**Problem description**
Can you rewrite every entry below, requests included, offsetting each number in the answer coordinates by adding 30? Leave the pictures out.

**Dataset entries**

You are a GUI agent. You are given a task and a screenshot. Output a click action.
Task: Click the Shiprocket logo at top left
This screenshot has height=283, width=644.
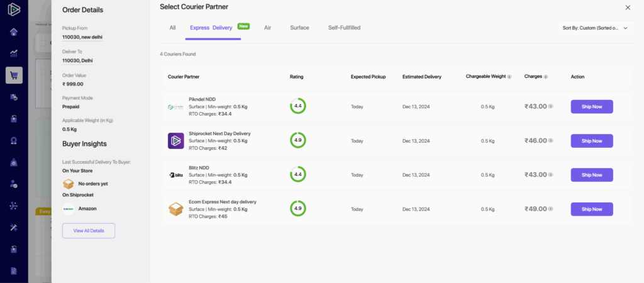coord(14,9)
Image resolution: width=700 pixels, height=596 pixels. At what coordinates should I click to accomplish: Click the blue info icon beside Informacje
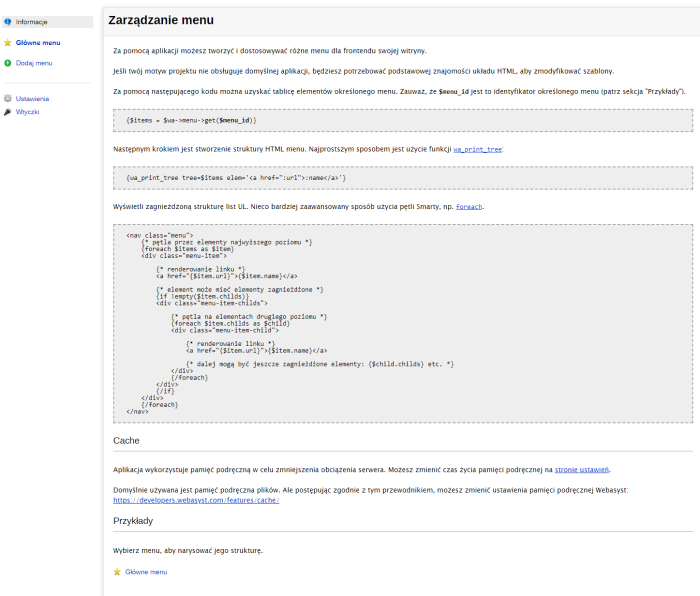coord(8,21)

**Reply**
You are a GUI agent. You are given a task and a screenshot. Output a click action.
Task: Click the Shiprocket logo at top left
This screenshot has height=283, width=644.
coord(44,39)
Image resolution: width=700 pixels, height=596 pixels. At what coordinates should I click to accomplish: Click the blue info icon beside Informacje
coord(38,51)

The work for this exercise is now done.